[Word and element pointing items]
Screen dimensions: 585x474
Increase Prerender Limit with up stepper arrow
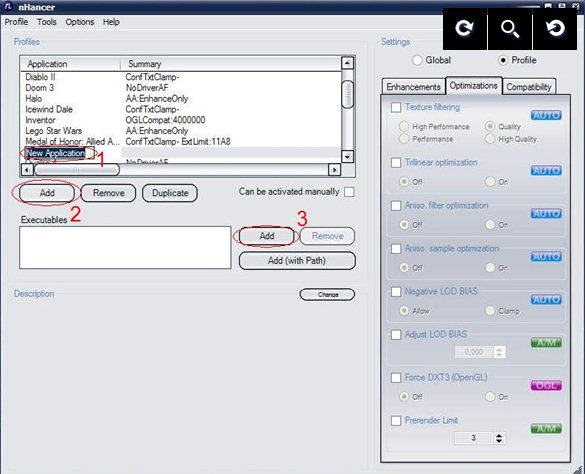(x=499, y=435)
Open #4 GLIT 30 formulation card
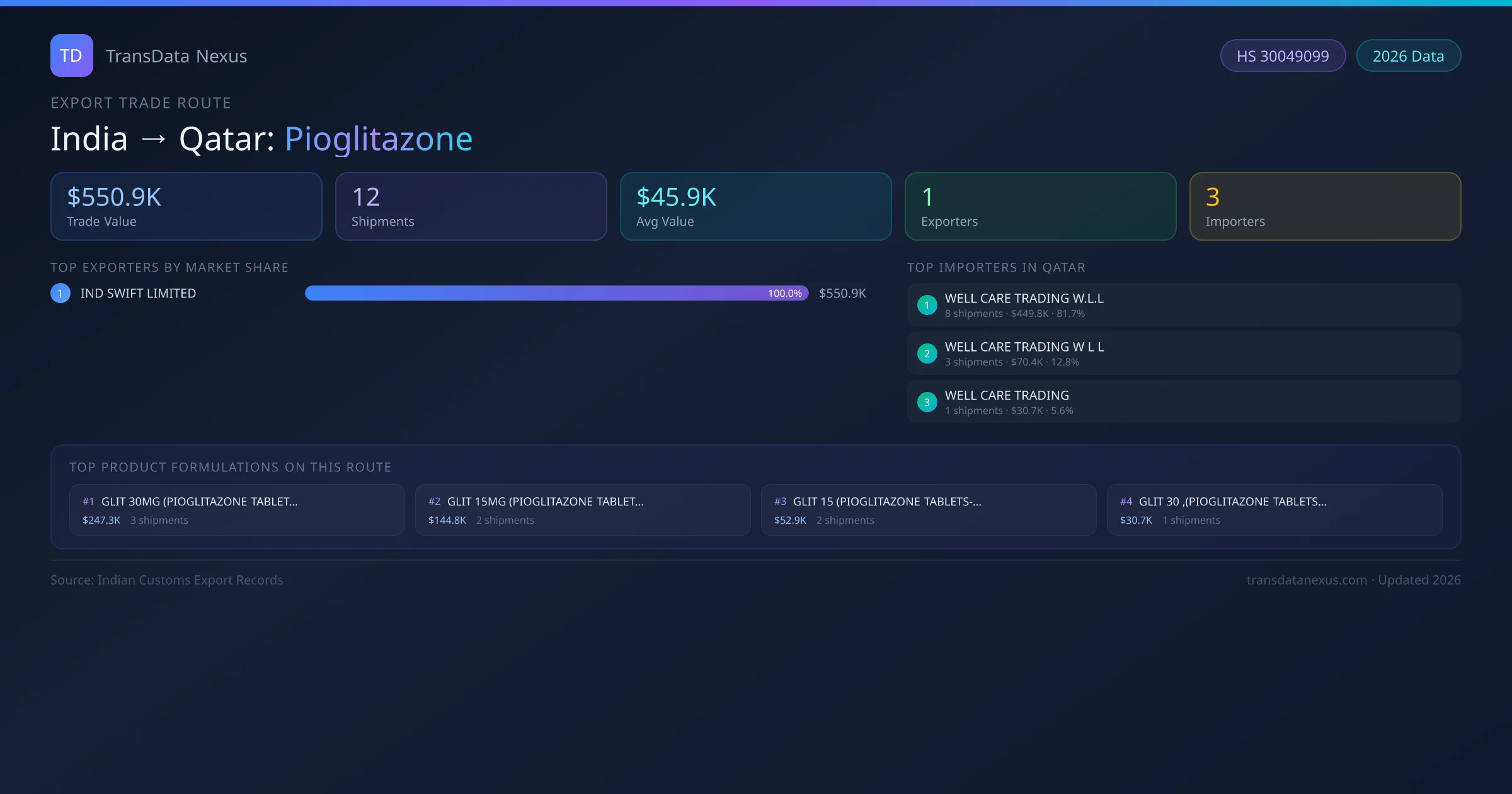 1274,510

**WHAT TO DO:** Rewrite all the items above with "card" swapped for "tile", keeping everything else the same and leaving out the pictures.

**EXERCISE RESULT:**
Screen dimensions: 585x474
Increase Prerender Limit with up stepper arrow
(x=499, y=435)
Open #4 GLIT 30 formulation tile
 1274,510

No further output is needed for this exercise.